Литмир - Электронная Библиотека
Содержание  
A
A

16 января 1714 года именным указом Петр I назначил Д.Е. Бахметева комендантом Саратова и «для той службы» повелел дать «его великого государя жалованья пятьсот рублев на Москве з денежных дворов»{371}. Извещая об этом казанского губернатора Петра Самойловича Салтыкова, царь в своем указе объяснил столь щедрое жалованье тем, что Д.Е. Бахметев, находясь ранее по указанию Сената при хане Аюке, «объявил в Сенате остаточные золотые от розходу», то есть проявил честность в расходовании государственных средств{372}.
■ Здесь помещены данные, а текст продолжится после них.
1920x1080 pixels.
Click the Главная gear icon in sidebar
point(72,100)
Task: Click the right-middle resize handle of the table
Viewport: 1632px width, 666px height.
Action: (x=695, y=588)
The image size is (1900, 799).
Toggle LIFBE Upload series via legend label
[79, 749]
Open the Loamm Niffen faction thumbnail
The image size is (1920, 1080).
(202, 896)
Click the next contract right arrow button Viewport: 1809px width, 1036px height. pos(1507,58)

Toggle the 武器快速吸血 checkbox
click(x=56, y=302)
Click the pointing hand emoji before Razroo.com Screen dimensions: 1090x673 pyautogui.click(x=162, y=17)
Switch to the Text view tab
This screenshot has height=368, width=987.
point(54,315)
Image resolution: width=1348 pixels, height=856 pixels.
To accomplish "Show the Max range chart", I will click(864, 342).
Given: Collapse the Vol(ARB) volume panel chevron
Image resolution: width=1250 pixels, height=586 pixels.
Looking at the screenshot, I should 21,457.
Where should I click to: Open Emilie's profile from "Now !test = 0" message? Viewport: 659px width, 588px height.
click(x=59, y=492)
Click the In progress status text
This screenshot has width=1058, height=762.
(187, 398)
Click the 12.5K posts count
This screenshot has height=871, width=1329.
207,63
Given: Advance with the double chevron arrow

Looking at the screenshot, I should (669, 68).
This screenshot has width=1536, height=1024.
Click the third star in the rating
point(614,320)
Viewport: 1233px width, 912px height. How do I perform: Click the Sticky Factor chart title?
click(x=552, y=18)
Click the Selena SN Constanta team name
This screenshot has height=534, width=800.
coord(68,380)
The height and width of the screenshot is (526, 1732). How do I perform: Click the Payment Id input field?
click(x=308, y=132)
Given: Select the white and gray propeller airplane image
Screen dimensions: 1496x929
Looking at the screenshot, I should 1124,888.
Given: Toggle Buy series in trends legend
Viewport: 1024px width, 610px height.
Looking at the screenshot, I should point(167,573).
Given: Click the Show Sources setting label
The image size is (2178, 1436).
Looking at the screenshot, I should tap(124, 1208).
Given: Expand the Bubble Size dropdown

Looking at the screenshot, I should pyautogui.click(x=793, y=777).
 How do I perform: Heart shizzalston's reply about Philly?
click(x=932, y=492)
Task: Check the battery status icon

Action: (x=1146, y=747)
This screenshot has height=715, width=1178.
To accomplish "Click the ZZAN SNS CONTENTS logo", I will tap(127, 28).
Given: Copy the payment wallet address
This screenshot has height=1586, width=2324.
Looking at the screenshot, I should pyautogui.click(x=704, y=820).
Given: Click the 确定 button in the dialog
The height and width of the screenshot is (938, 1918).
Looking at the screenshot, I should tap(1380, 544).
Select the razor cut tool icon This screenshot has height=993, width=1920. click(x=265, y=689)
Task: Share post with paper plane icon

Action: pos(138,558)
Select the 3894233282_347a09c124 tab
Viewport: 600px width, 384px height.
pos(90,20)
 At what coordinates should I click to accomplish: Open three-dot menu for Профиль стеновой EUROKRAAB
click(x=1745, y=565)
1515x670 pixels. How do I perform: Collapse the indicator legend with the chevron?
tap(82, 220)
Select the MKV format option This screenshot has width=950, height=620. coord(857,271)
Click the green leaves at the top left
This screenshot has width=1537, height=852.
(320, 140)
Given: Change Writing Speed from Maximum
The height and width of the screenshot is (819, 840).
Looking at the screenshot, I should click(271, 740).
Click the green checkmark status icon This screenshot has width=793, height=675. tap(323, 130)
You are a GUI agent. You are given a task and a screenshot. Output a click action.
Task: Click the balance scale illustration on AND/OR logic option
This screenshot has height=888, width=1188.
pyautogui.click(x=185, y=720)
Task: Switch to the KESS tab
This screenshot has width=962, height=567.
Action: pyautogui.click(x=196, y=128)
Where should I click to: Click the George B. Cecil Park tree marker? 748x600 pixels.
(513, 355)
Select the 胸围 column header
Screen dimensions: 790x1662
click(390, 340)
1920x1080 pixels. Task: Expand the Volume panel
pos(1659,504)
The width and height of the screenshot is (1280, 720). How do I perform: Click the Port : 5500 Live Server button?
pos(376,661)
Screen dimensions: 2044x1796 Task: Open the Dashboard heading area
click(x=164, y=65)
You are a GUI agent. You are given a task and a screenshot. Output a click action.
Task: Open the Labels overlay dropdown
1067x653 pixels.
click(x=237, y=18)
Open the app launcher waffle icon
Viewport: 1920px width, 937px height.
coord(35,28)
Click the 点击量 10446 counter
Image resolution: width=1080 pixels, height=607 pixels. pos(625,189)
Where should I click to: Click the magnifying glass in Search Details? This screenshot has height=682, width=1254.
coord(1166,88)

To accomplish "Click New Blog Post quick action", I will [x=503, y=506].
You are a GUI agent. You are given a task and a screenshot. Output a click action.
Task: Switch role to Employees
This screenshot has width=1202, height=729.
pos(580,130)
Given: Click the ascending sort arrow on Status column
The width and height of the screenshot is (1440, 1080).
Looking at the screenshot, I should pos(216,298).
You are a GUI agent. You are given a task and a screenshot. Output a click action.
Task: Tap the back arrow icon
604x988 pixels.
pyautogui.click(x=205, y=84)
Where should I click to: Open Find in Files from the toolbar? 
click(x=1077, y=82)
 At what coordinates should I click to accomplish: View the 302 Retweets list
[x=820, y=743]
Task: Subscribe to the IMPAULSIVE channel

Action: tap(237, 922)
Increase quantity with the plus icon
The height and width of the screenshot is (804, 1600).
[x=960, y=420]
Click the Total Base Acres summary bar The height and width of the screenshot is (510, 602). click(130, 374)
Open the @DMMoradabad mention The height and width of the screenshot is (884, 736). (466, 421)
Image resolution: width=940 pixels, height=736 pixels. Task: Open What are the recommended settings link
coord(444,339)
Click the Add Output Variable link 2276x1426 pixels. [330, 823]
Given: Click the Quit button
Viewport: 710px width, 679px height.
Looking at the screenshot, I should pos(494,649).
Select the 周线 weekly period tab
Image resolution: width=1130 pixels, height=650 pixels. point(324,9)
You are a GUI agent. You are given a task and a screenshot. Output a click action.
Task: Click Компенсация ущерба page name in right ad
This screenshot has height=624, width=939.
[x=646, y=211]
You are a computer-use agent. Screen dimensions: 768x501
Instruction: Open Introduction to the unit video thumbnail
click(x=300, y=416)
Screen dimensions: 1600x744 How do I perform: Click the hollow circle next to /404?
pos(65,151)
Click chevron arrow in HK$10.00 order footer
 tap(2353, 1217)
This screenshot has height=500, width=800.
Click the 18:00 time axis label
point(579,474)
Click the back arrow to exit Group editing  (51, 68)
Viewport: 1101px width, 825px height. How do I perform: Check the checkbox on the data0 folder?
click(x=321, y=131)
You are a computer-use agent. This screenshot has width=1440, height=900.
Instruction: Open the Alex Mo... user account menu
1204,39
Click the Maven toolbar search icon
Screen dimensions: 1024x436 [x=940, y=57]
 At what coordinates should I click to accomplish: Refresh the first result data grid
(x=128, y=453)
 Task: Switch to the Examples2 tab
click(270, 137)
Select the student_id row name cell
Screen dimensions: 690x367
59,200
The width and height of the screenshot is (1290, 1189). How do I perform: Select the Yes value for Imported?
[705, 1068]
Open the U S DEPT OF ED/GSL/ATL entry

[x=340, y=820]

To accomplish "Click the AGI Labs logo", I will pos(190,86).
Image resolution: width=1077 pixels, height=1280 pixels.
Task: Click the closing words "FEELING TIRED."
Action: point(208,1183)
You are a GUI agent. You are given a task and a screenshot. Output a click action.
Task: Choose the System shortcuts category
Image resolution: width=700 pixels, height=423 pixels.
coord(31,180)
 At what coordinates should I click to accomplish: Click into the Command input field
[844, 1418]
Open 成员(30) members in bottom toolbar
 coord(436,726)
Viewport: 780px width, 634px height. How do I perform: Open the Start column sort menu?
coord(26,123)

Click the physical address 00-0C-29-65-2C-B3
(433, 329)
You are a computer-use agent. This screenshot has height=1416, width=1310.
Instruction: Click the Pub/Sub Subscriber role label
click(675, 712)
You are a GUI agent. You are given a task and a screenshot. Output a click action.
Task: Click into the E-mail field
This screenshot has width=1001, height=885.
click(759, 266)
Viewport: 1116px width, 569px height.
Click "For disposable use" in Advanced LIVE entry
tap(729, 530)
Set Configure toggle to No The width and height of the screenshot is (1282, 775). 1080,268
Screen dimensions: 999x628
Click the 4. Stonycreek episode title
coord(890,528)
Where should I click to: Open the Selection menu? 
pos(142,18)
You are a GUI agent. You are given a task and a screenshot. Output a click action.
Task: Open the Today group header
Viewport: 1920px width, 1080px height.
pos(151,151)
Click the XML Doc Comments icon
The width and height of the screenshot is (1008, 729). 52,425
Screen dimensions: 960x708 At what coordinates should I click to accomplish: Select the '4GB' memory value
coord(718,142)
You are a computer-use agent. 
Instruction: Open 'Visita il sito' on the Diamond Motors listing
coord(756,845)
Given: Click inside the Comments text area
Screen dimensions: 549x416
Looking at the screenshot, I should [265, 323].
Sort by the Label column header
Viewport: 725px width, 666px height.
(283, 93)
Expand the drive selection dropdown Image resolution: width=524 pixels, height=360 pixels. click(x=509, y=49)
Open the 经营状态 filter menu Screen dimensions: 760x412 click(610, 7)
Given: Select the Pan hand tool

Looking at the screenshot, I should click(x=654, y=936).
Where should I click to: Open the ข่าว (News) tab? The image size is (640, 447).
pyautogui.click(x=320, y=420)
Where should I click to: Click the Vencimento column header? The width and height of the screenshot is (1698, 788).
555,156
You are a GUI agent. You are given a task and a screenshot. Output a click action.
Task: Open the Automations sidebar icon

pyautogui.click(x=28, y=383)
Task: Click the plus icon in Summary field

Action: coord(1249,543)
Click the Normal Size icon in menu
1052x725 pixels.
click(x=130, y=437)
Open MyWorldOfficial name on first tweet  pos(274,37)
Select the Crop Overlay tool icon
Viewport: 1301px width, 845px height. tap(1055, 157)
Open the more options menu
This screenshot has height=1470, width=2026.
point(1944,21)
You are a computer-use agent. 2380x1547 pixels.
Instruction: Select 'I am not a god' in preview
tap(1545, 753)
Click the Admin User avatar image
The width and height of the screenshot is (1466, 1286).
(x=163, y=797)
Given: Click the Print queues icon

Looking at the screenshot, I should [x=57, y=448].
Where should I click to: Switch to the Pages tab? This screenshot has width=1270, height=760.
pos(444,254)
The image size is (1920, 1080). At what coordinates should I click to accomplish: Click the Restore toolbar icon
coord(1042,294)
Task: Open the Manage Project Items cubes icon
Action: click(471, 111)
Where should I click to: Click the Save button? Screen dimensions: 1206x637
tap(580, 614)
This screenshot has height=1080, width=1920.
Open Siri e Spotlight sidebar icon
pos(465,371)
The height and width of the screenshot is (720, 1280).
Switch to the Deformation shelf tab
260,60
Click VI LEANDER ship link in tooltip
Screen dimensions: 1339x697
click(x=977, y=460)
Став саратовским комендантом, Д.Е. Бахметев не отошел от калмыцких дел. В 1715 году хан Акжа обратился к Петру I с просьбой защитить его от неприятелей (башкир, крымских и кубанских татар, каракалпаков), которые не давали калмыкам спокойно кочевать между Волгой и Яиком. Царь приказал стольнику Д.Е. Бахметеву постоянно находиться при Аюке с отрядом в 600 человек (300 регулярных солдат и 300 казаков). Официальной задачей Бахметева была охрана жизни Аюки, но фактически он должен был следить за деятельностью хана и стараться, чтобы тот «был к его царскому величеству во всякой верности». Столь явная опека стесняла хана, и он просил Петра возвратить Бахметева в Саратов и сохранить за ним обязанности охранять калмыков{373}. Находясь при хане Аюке, Бахметев обращался в Сенат с просьбами направить к нему трех или четырех «заобычных» (то есть опытных) офицеров, а также дать ему денежного и хлебного жалованья, «да на приезд калмык надобно для увеселения их вина сто ведер»{374}. Пока Бахметев находился в калмыцких улусах, город Саратов «ведали» местные дворяне Иван Новиков и Яков Микулин.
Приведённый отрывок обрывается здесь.